Alguns filhos se envergonham do seu
pai. Outros admiram-no. Certamente há aqueles que sentem repulsa e há os que o
idolatram.
Meu pai me deixou um muro. Muro
alto, muito. Muro de arrimo. Sem ele nossa casa já teria desabado. Volto à casa
em que nasci e o que encontro é esse muro, sustento da minha origem. E me
impressiono. Meu pai não deixou fortuna. Nada que tenha mudado os rumos da
ciência ou beneficiado a humanidade, mas sozinho ergueu isso que sustenta nossa
casa. Não sei se desejo ser como ele, mas, se um dia tiver um filho, gostaria
que ele soubesse do valor de coisas como esse muro de arrimo.
Dia desses sonhei que a casa era
quase levada por uma chuva torrencial. As paredes começaram a rachar e minha
avó materna nonagenária resolvia – e conseguia – segurar a parede da casa. No
sonho ela me dizia que era ela quem deveria salvar a casa, já que era ela a
responsável pelo desabamento.
Há muito tempo que não tento
decifrar meus sonhos.
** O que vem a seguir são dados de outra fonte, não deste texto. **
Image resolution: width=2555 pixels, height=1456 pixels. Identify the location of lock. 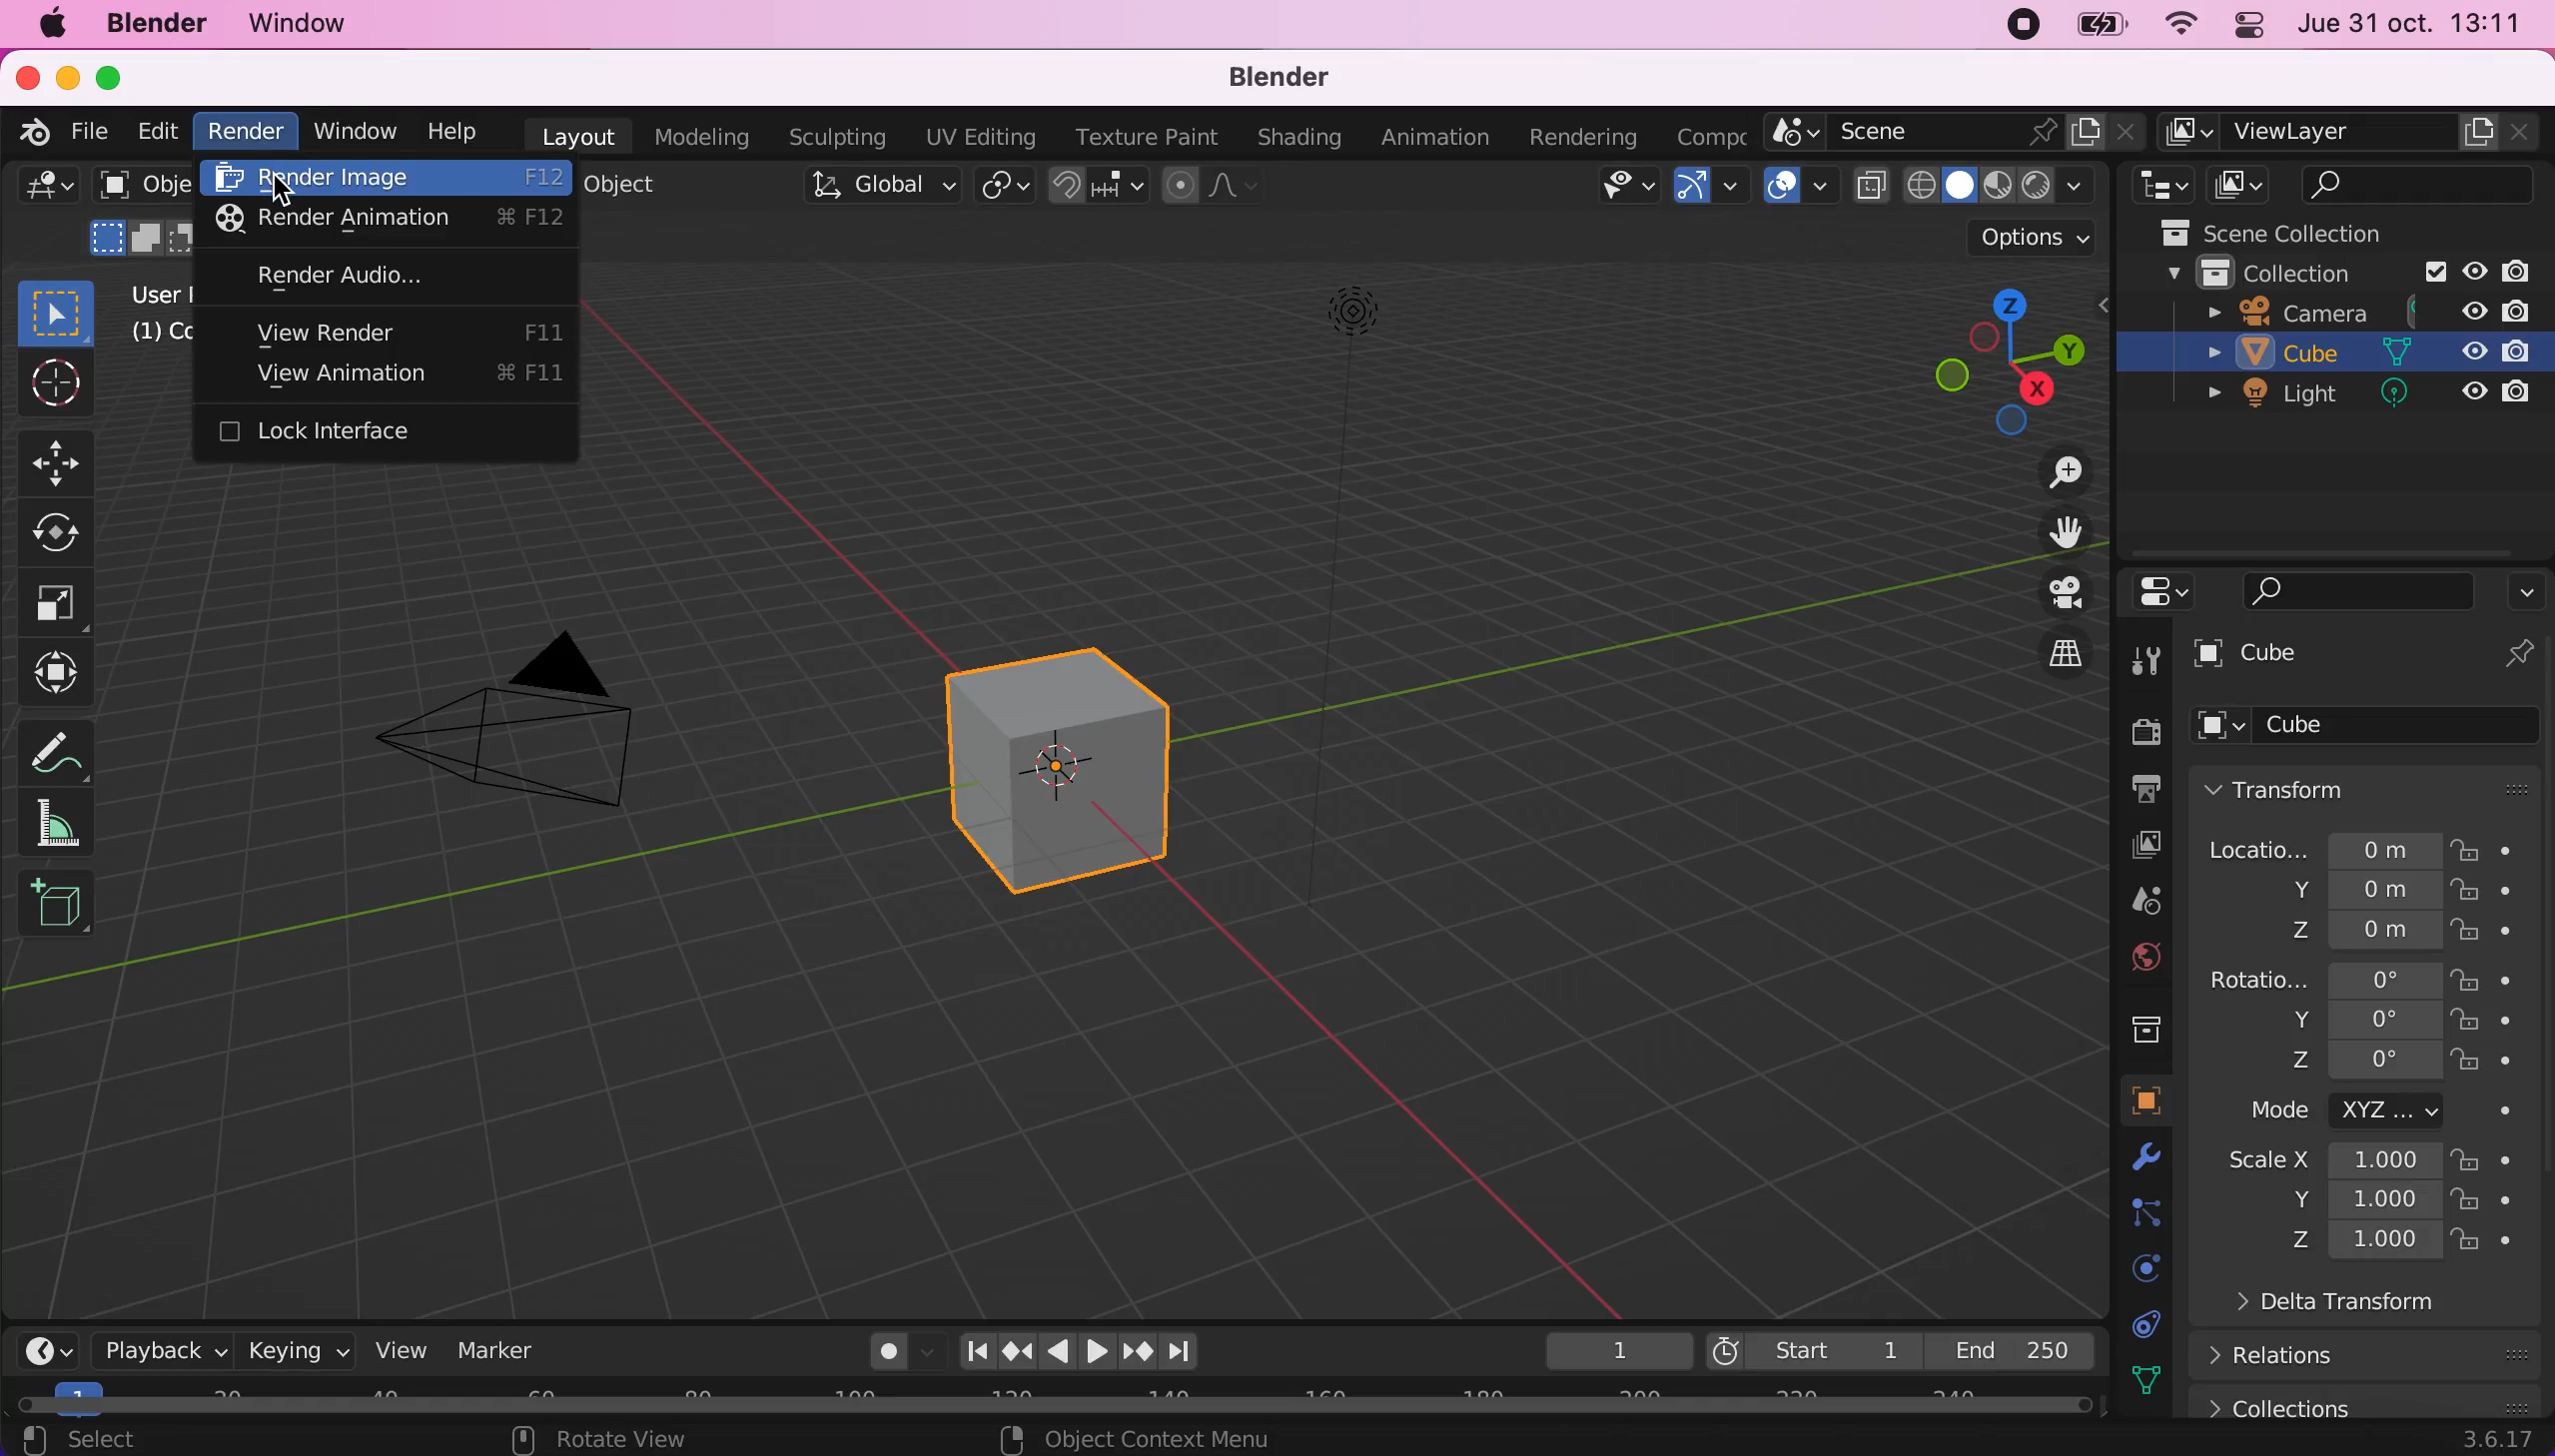
(2484, 935).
Sei que eles não têm um significado misterioso, são uma
espécie de propulsão para a elaboração de algumas vivências, sejam elas boas ou
ruins.
Ora a impressão de um pai precavido
e laborioso, arrimo de família, ora o medo e o espanto diante da avó, origem
dos problemas e salvação dos mesmos.
Os dois gestos são fabulosos: um
impressiona, o outro espanta.
Mas esse pai me deixou. Pouco
importa se foi a morte que o levou, sinto-me só, abandonado. Essa avó me
acolhe, até hoje, sinto-me protegido, compreendido no que sou.
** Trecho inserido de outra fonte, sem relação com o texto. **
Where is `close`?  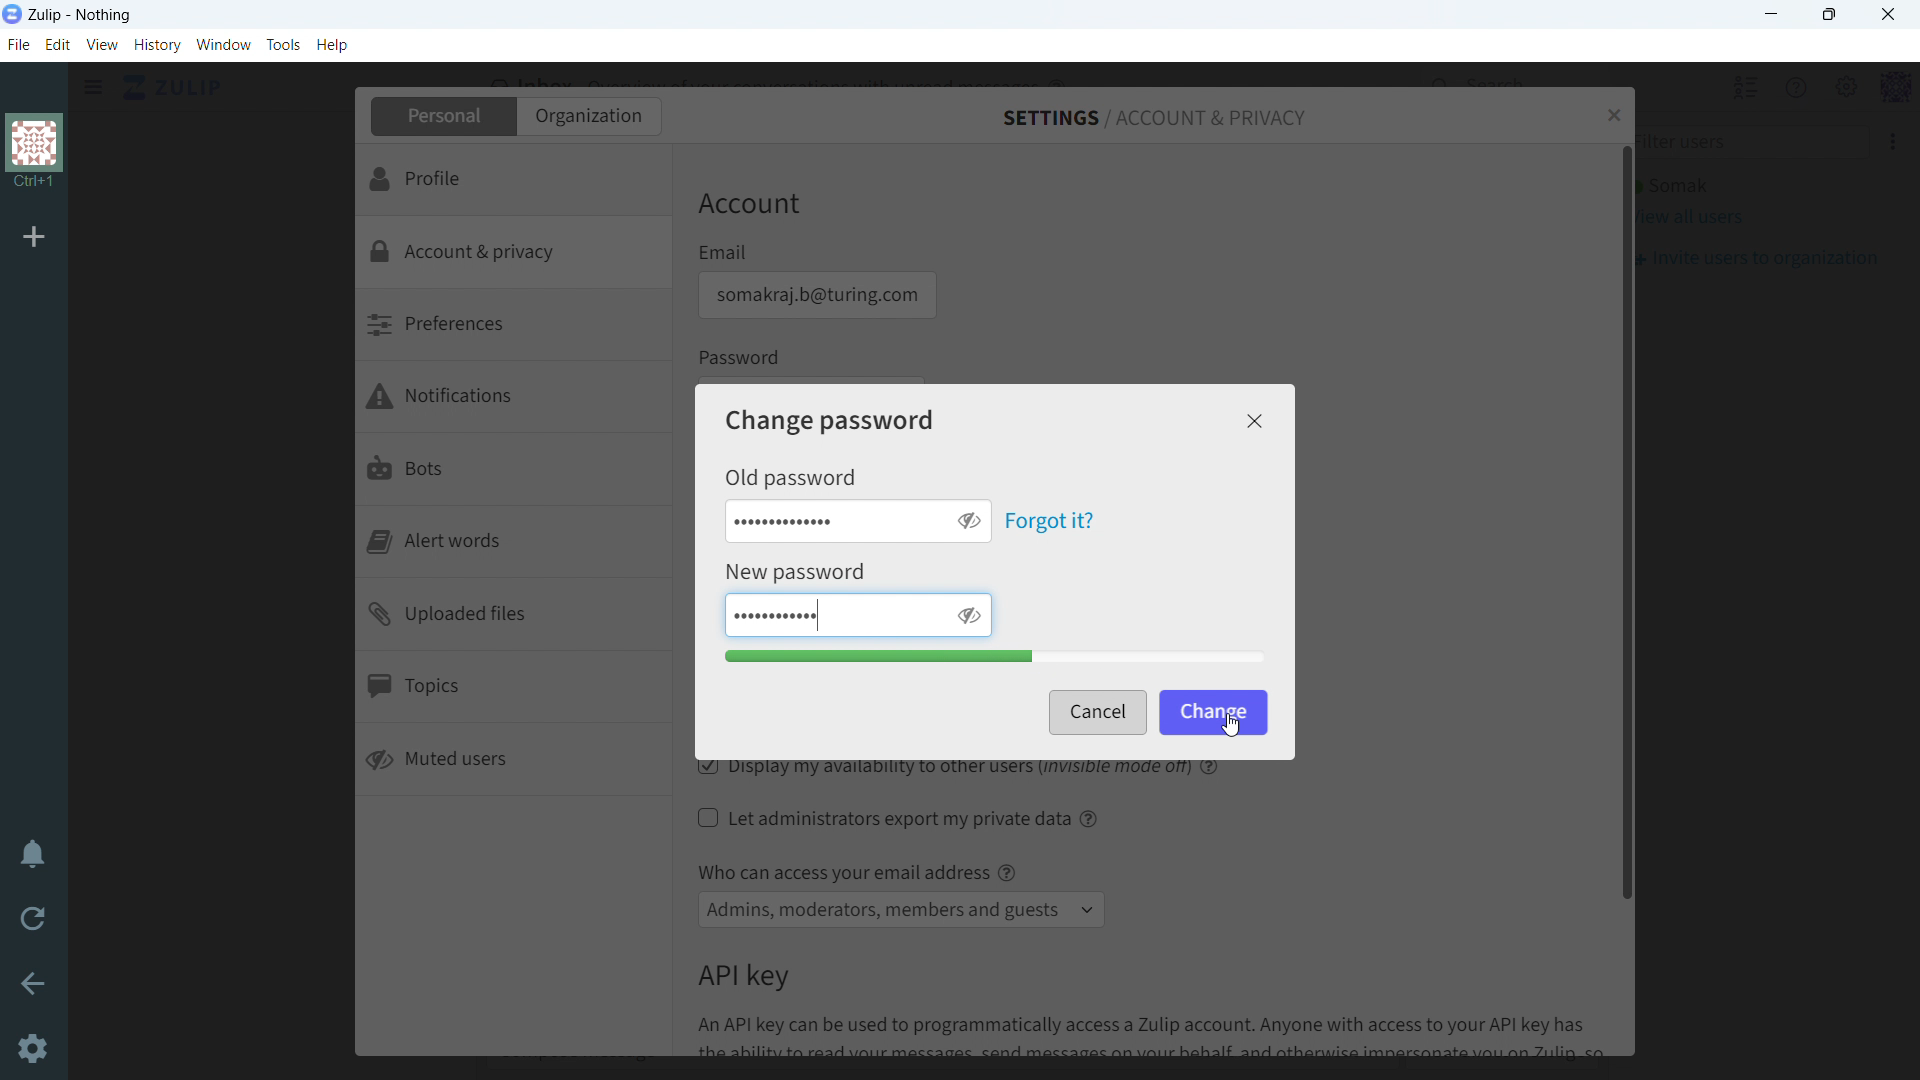 close is located at coordinates (1888, 14).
A água torrencial que escorre pelo
meu corpo, enquanto permaneço sentado nos degraus do alpendre da casa, lava
minha alma. E talvez, talvez, eu não seja quem digo ser. E esse pai é pai de um
outro homem, um pai que não foi levado pela morte, pai admirado pelo filho que,
ainda assim, se sente só. E a avó materna, essa sim já falecida, de longos cabelos grisalhos, era
aquela que com seu canto de sereia carregava o menino para um mundo de
estórias.
Volto-me. Levanto dos degraus. Não
és nem eu nem ele. És pedras figurando belo mosaico, palavras coloridas girando
num caleidoscópio. Desço cuidadosamente a ladeira. Não há porque aguardar. Sem
pressa,visivelmente confundo-me cada vez mais.